### BRIEF
Output exactly the lines that run from the top of the entries to the line holding "The image size is (600, 456).", including both of those lines.

::::::::

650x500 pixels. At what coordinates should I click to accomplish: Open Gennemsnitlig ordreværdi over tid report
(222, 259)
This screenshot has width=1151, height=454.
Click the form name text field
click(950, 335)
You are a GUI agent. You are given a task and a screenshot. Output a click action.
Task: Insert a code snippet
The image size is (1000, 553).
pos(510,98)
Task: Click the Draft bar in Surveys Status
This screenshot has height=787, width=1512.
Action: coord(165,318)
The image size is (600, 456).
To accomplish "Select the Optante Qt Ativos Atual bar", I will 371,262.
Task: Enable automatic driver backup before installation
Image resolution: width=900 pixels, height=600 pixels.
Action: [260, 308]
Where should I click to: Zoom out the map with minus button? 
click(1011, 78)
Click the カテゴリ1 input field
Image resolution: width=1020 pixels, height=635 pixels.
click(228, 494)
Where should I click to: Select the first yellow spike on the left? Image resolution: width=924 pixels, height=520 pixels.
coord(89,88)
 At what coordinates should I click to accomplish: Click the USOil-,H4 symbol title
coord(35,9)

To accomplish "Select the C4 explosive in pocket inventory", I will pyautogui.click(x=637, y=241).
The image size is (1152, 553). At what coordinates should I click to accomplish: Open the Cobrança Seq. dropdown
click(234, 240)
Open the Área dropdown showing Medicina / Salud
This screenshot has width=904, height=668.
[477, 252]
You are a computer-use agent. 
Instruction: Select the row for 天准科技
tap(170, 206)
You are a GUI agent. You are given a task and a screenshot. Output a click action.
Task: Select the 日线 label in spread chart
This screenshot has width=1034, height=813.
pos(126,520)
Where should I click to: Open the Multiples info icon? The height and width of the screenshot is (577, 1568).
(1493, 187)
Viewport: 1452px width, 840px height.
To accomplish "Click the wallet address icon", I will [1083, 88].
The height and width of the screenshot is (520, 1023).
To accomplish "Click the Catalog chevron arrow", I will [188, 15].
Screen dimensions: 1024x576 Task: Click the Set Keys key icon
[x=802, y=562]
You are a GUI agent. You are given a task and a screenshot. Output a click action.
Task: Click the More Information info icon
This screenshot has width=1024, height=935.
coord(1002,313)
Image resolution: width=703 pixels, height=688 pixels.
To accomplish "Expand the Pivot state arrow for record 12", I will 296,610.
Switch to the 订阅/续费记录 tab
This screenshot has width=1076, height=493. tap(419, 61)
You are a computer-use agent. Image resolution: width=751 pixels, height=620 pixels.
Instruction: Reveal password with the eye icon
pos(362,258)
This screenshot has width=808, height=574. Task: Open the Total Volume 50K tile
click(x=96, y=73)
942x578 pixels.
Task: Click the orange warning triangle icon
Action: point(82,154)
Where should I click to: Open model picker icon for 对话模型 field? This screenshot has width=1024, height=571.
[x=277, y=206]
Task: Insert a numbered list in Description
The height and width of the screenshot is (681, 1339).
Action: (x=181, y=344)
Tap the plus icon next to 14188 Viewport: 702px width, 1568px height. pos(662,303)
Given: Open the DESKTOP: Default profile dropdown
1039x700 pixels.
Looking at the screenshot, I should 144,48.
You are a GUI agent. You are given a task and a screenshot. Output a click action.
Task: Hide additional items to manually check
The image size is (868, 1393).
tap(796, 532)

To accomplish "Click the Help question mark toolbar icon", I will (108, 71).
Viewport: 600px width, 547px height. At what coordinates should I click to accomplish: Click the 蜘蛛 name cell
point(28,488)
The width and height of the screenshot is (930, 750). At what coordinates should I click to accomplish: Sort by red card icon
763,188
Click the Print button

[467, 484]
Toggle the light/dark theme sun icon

::::::::

### TASK RESPONSE
650x500 pixels. At what coordinates should I click to accomplish: Open Gennemsnitlig ordreværdi over tid report
(222, 259)
This screenshot has width=1151, height=454.
Click the form name text field
click(950, 335)
You are a GUI agent. You are given a task and a screenshot. Output a click action.
Task: Insert a code snippet
The image size is (1000, 553).
pos(510,98)
Task: Click the Draft bar in Surveys Status
This screenshot has height=787, width=1512.
Action: coord(165,318)
The image size is (600, 456).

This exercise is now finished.